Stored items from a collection
• • • • •
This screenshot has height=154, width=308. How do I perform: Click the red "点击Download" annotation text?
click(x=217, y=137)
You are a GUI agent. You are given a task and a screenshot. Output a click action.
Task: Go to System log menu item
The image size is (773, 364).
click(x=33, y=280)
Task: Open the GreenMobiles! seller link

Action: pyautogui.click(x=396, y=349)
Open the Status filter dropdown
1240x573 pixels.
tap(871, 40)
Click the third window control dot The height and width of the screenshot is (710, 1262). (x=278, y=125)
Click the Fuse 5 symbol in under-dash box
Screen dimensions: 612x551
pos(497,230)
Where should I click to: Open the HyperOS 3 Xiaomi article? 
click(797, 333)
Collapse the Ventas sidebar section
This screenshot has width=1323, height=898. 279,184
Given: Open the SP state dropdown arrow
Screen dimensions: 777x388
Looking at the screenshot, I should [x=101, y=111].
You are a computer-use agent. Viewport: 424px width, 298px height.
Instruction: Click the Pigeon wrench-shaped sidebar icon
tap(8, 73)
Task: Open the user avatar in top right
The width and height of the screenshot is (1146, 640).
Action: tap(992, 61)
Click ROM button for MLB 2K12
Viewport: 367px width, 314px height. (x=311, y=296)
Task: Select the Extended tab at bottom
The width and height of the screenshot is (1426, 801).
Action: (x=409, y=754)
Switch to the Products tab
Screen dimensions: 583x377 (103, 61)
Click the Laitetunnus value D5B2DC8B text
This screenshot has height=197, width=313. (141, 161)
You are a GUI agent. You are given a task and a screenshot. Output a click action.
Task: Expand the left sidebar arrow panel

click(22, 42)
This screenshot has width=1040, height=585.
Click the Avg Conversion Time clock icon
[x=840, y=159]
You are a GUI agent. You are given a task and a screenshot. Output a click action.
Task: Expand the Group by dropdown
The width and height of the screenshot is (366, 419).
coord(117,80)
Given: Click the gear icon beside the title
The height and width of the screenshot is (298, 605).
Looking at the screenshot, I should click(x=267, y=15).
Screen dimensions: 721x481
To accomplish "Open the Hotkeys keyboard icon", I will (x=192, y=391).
• • • • •
◆ Task prompt
Output the data in full, please, exactly as written.

◆ Output for this exercise
This screenshot has height=154, width=308. How do I perform: Click the red "点击Download" annotation text?
click(x=217, y=137)
You are a GUI agent. You are given a task and a screenshot. Output a click action.
Task: Go to System log menu item
The image size is (773, 364).
click(x=33, y=280)
Task: Open the GreenMobiles! seller link

Action: pyautogui.click(x=396, y=349)
Open the Status filter dropdown
1240x573 pixels.
tap(871, 40)
Click the third window control dot The height and width of the screenshot is (710, 1262). (x=278, y=125)
Click the Fuse 5 symbol in under-dash box
Screen dimensions: 612x551
pos(497,230)
Where should I click to: Open the HyperOS 3 Xiaomi article? 
click(797, 333)
Collapse the Ventas sidebar section
This screenshot has width=1323, height=898. 279,184
Given: Open the SP state dropdown arrow
Screen dimensions: 777x388
Looking at the screenshot, I should [x=101, y=111].
You are a computer-use agent. Viewport: 424px width, 298px height.
Instruction: Click the Pigeon wrench-shaped sidebar icon
tap(8, 73)
Task: Open the user avatar in top right
The width and height of the screenshot is (1146, 640).
Action: tap(992, 61)
Click ROM button for MLB 2K12
Viewport: 367px width, 314px height. (x=311, y=296)
Task: Select the Extended tab at bottom
The width and height of the screenshot is (1426, 801).
Action: (x=409, y=754)
Switch to the Products tab
Screen dimensions: 583x377 (103, 61)
Click the Laitetunnus value D5B2DC8B text
This screenshot has height=197, width=313. (141, 161)
You are a GUI agent. You are given a task and a screenshot. Output a click action.
Task: Expand the left sidebar arrow panel

click(22, 42)
This screenshot has width=1040, height=585.
Click the Avg Conversion Time clock icon
[x=840, y=159]
You are a GUI agent. You are given a task and a screenshot. Output a click action.
Task: Expand the Group by dropdown
The width and height of the screenshot is (366, 419).
coord(117,80)
Given: Click the gear icon beside the title
The height and width of the screenshot is (298, 605).
Looking at the screenshot, I should click(x=267, y=15).
Screen dimensions: 721x481
To accomplish "Open the Hotkeys keyboard icon", I will (x=192, y=391).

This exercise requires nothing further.